Newmyer and Jeffrey Silver formed "Outlaw Productions", the name derived from  Newmyer's favorite Clint Eastwood character, the outlaw Josey Wales. The production company had, for a time, a long-term deal with Warner Brothers. Chairwoman of Sony Motion Pictures Group, Amy Pascal said,"Bobby was a true maverick and a true risk-taker.

Personal life
Newmyer was married to wife Deborah Jelin Newmyer for nineteen years. They have four children, Sofi, Teddy, James and Billi, all of Los Angeles; his parents, and his two sisters, Elsa Newmyer of the District of Columbia and Lory Newmyer of Hull, Massachusetts.

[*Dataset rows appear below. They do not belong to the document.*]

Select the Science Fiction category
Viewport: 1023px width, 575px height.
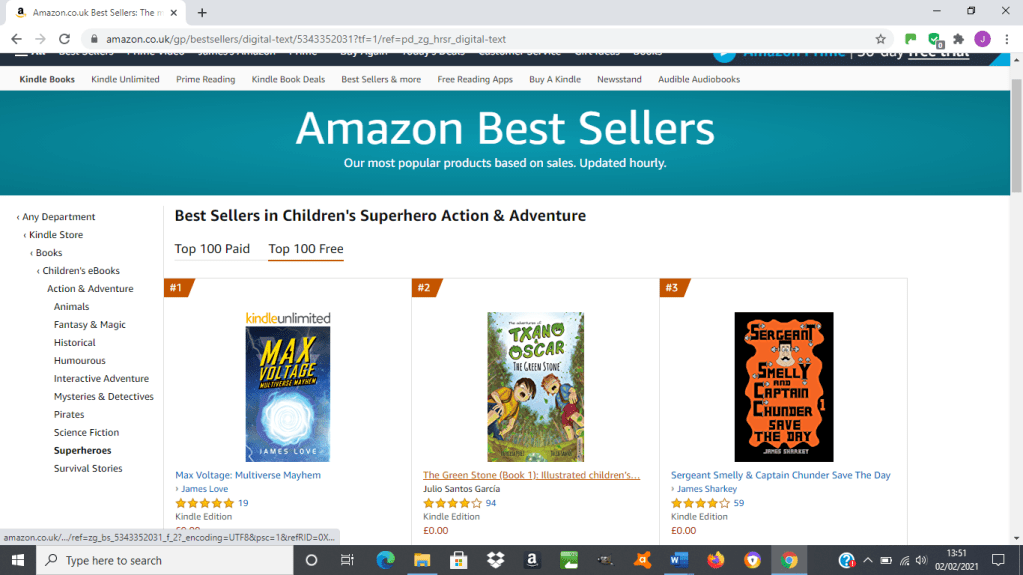86,433
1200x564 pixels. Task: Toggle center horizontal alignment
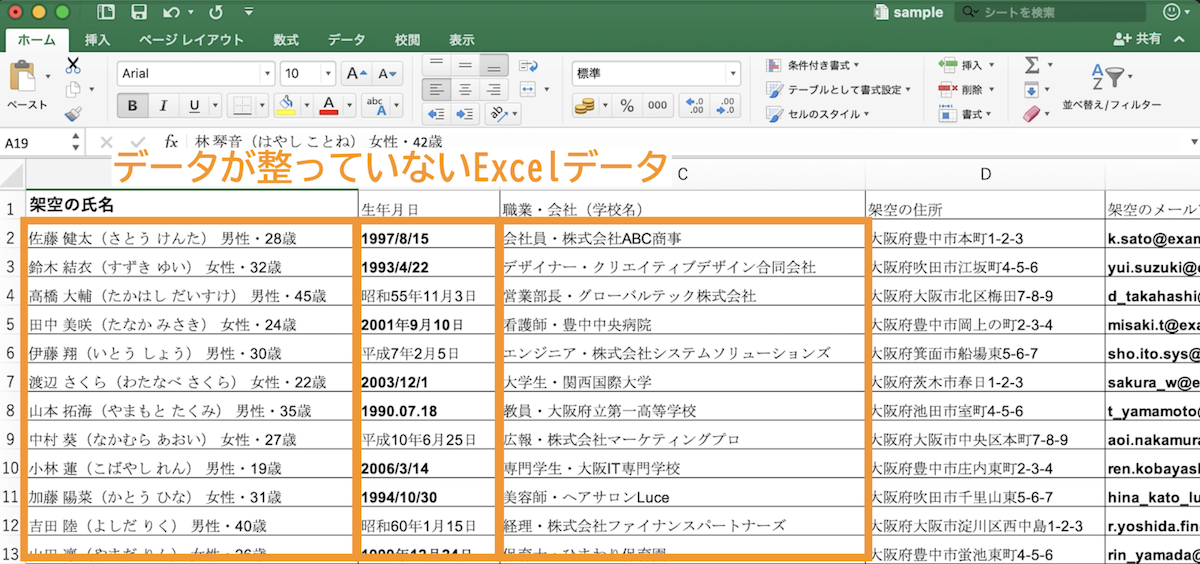[464, 89]
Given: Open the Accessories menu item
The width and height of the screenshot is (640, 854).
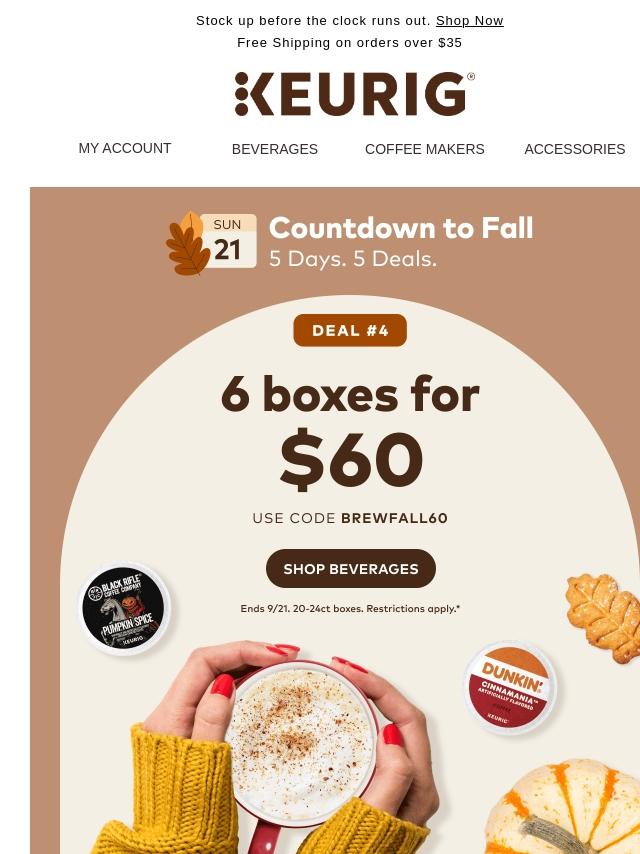Looking at the screenshot, I should tap(575, 149).
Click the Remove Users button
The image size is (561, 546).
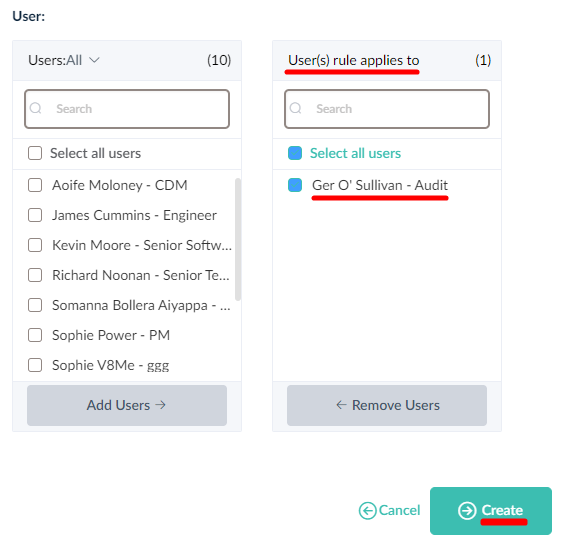coord(387,405)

Paramount producer, Lorenzo di Bonaventura, who worked with Newmyer at Warner Bros., recalled Newmyer's love of whitewater rafting, "Bobby looked at movies as he looked at life: with a great sense of passion and a great sense of risk-taking."

Death
On December 12, 2005, Newmyer died at the age of 49 in Toronto, Ontario. Newmyer, a lifelong asthmatic, had a heart attack triggered by asthma, while working out in a health club. He was on location working on the film Breach.

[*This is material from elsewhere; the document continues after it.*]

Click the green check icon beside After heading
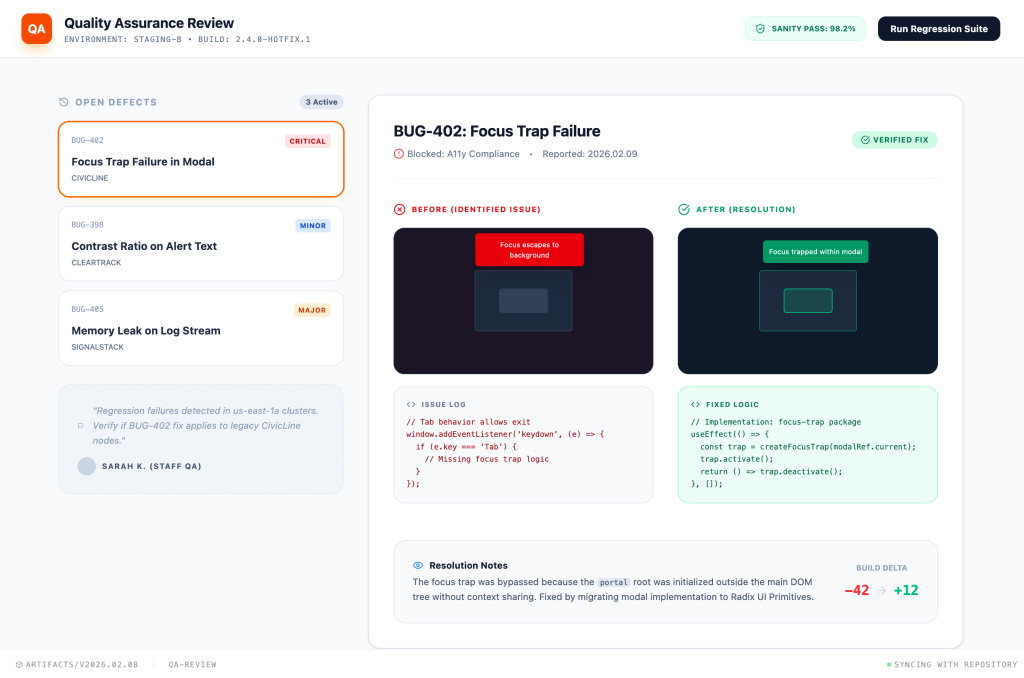This screenshot has width=1024, height=678. [684, 210]
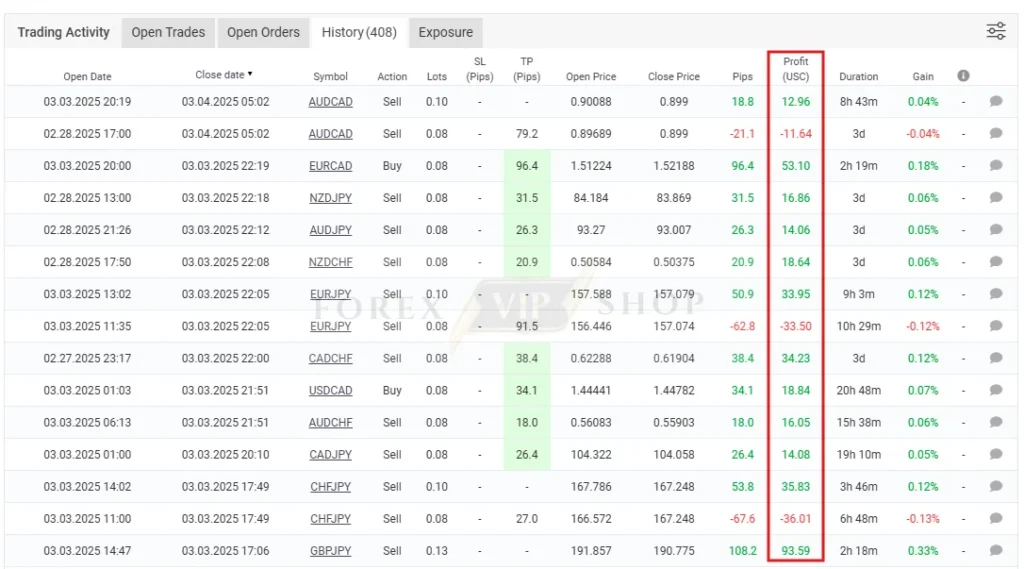Click comment bubble for USDCAD Buy trade
The height and width of the screenshot is (569, 1024).
tap(995, 390)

In addition to the film Breach, at the time of his death, Newmyer had Santa Clause 3 in production, and Phat Girlz in postproduction. To finance the romantic comedy Phat Girlz, he put up nearly $3 million of his own money, liquidating assets and mortgaging his homes. According to his obituary in The New York Times, he said "I do find it terrifying and I would say, in waves, I am feeling, experiencing phenomenal stress for the past five or six months. I will clearly stay on this track until we finish this movie, exhibit it and it's sold to a distributor."

Legacy
Newmyer also had in development of a movie about the young boys forced to flee war-torn and famine-ridden Sudan, an idea that arose from a segment on 60 Minutes. He became an advocate for the young Sudanese immigrants, providing temporary accommodations for some of them in his home. Some of "the Lost Boys" gave the eulogy at his funeral. The Lost Boys of Sudan was in development for Paramount Pictures. (It was eventually released in 2014 by Warner Bros. as The Good Lie).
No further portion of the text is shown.